Many clients come to me feeling down. They are in a rut of sorts. Some feel angry because they are in a funk and they do not know how to deal with it. They often feel the world and all its ugliness (failure with online dating, dealing with an unhappy marriage, mindless work, ongoing work anxiety, lack of deep friendships, dealing with existentialism ) is all happening TO them. When in fact, it is all happening for them, because it is your body leading you to get help.
What do I mean about life happening to them? This perspective of life is what is causing them so much distress. When you feel you have no control over your life you would feel hopeless, but you would also feel shame.

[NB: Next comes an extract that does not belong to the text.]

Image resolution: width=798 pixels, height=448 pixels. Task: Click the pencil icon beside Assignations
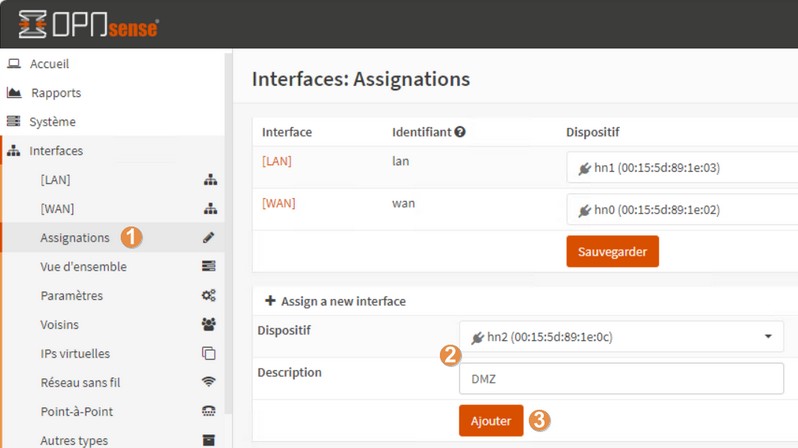(208, 238)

Why shame? Because shame also comes with a whole lot of ‘I shoulds’. It is normal to have a few thought loops going around in your head on any given day using the words ‘ I should’ but if it is constant and self-deprecating, that is when you should speak to a professional.
Because at the end of the day – you must respond to the ‘I shoulds’ with ‘Says who?’
A parent? A friend? Your partner? Are they telling you ‘ You should’?
You must realize that every person on this earth behaves the way they do because it makes sense to them. Otherwise, they wouldn’t do it. And every person on this earth behaves the way they do because of their past experiences. You have certain biases around money, food, sexuality, intimacy, religion, and so on. You think and behave according to some genetic traits, but mainly those experiences. The world in that sense (parents, friends, travel, partners, foods, school, trauma, celebrations) has shaped you in a way that makes you extremely unique.
Yes, you are your own special snowflake, just like gramma said when you were 2.5 years old.
So…why then are you telling yourself you ‘should’. If you are extremely unique – in all that you do, why…why, why, why, why, why, why…are you telling yourself YOU SHOULD…
Remember that guilt and shame are entirely different beasts. Guilt is felt due to an action (you ate the last cookie even though you told your wife you have no idea where it went). Shame on the other hand is felt towards yourself as an individual. You, yourself are shameful. You feel you are a horrible person like you don’t deserve to breathe the air you do.
If you feel shame, you must tell yourself:
-
You are human, and humans make mistakes
-
If you feel regret over something you did or said, you always have the option to say sorry and ask for forgiveness. Expression of feelings is key to self-acceptance
-
You can have a conversation with God and ask for his guidance and forgiveness
-
Mistakes plant seeds for growth and growth is life; this is exciting, new and full of potential
-
You are not the same person yesterday as you are today, every day is new and different and because of this – life becomes energy-begetting, not draining
-
Reaching out by becoming interested in other people, ask yourself, why do they behave the way they do? You want to become curious about people, rather than compare yourself to others. Curiosity breeds not only acceptance of others but acceptance of yourself.
I love C words because there are so many that are related to human interaction:
Communicate, Conversation, Curiosity (get curious rather than judge), Compassion (realize we are all human and maybe you just need a little help from a friend, therapist, mindset coach or mentor – if you don’t have the awareness, how would you be able to change?), Consciousness (being present), Culture (building a culture of acceptance).
Remember, all the C words from above should be used with yourself, not just others. Have a conversation with yourself and be compassionate to the child within (your inner child). You wouldn’t shame your child, so why shame yourself?